One of Many Worlds: 2010

2010-11-22

Large files and multiple cores

As part of my product, I have an available chemicals database (ACD) that is compiled from third-party catalogs. Such catalogs are typically in SDF file format, as specified by MDL. I ran into some issues when importing them, resulting in aborted runs. It was getting tedious to locate the troublesome molecule in the vastness of the SD files. After a while, the programmer in me woke up! The consequence is a small (~750 LoC) utility written in Go, which I blandly called sdf.

~ % sdf help

Usage:

sdf help
Prints this usage notes message, and exits.

sdf show in=file [from=m] [to=n]
Fetches and displays molecules from the file 'file',
starting with the molecule numbered 'm', optionally to the
molecule numbered 'n'. If 'from' is not specified, the
first molecule is used as the starting molecule. If 'to'
is not specified, all molecules until the end of file are
displayed. Specifically, to display only the m'th molecule,
you should specify 'from=m to=m'.

sdf copy in=file1 out=file2 [from=m] [to=n]
Similar to 'show' above, difference being that the output
is written to 'file2'. Any existing 'file2' will be
truncated.

sdf searcha in=file [from=m] [to=n] symbol=count [symbol=count] [mx=c]
Performs a search for the first molecule in the given range
that has the specified number of atoms of each element type.
The number of processor cores to use can be specified using
'mx'; default is 2.

sdf searcht in=file [from=m] [to=n] tag=name tagval=value [tag=name tagval=value] [mx=c]
Performs a search for the first molecule in the given range
that has the specified tags and values. The number of
processor cores to use can be specified using 'mx'; default
is 2.

2010-11-13

Java and native code

Last week, one of my clients' projects ran into a problem. The team had introduced a new feature in the latest release. It ran fine in testing, but began having mysterious crashes in production. Upon some investigation, they found that a particular third-party native library (`.so' file) was causing the error. This native library was used to compute the InChI value of a given molecule. The application itself is a Java Web application written using the Struts framework.

Initially, there was a path related problem. They solved it. Then there was a 32-bit vs. 64-bit problem (or so they thought). They solved it. Then there was some version mismatch. They solved it. At that point, they moved it into production. Presently, the mysterious crashes started. Yesterday, I was called in.

Even before I landed there, my thinking was: (a) such molecules could be known corner cases of the third-party library, or (b) there is a memory corruption (e.g. JVM trying to garbage-collect memory allocated by C runtime).

**To-do list**
- A) Reproduce the blog excerpt word for word from "Initially, there was" to "by C runtime).".
- B) Name every subcommand of the sdf utility that the usage notes in the blog excerpt describe.

Some rows
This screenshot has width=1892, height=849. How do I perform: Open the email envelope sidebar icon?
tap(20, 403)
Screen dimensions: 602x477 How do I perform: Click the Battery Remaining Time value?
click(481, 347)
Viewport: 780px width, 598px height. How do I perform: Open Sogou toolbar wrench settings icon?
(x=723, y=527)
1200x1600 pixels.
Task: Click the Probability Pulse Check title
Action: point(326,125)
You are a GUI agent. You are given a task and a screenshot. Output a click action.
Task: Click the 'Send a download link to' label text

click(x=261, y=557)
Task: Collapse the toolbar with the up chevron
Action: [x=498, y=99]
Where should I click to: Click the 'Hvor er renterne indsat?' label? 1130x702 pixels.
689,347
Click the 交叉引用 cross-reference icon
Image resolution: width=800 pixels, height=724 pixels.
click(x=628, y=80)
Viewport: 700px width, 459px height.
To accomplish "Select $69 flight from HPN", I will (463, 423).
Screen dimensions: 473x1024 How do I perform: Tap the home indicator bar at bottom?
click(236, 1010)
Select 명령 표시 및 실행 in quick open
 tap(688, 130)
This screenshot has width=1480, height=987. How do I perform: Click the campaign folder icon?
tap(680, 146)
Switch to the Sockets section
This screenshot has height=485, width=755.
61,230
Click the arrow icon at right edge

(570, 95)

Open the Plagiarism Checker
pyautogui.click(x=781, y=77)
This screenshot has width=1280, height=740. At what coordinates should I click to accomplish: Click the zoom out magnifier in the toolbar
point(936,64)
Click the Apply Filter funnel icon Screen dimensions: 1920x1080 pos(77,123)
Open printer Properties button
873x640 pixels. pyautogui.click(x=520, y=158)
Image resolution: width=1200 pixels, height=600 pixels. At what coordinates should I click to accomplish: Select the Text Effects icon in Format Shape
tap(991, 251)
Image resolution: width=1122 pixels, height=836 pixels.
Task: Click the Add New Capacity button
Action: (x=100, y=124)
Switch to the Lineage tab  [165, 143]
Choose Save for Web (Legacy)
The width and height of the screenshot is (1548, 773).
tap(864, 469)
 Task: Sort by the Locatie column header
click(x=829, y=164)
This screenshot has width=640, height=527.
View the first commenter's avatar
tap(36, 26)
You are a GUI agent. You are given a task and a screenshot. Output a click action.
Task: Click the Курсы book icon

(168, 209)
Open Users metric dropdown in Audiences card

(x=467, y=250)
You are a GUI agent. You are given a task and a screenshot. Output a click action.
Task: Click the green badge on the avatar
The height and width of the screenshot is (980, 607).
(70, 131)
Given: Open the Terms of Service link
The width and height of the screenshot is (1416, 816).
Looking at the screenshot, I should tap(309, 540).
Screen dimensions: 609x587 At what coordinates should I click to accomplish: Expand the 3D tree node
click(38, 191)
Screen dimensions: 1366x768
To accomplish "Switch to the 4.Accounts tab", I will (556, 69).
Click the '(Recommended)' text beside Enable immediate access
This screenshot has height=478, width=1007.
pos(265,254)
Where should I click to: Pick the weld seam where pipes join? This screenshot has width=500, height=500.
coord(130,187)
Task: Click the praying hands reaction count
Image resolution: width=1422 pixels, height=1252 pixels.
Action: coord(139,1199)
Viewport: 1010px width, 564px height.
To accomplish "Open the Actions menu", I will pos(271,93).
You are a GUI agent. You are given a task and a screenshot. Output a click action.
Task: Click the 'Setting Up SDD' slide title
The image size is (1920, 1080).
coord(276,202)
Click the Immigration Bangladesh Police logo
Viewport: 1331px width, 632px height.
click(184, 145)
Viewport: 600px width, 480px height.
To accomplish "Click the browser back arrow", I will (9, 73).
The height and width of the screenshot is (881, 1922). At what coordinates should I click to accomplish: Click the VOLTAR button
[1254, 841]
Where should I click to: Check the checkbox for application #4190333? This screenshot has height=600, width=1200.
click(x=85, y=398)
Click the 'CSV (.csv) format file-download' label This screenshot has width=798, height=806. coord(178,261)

**Solutions below**
- A)
Initially, there was a path related problem. They solved it. Then there was a 32-bit vs. 64-bit problem (or so they thought). They solved it. Then there was some version mismatch. They solved it. At that point, they moved it into production. Presently, the mysterious crashes started. Yesterday, I was called in.

Even before I landed there, my thinking was: (a) such molecules could be known corner cases of the third-party library, or (b) there is a memory corruption (e.g. JVM trying to garbage-collect memory allocated by C runtime).

- B) help, show, copy, searcha, searcht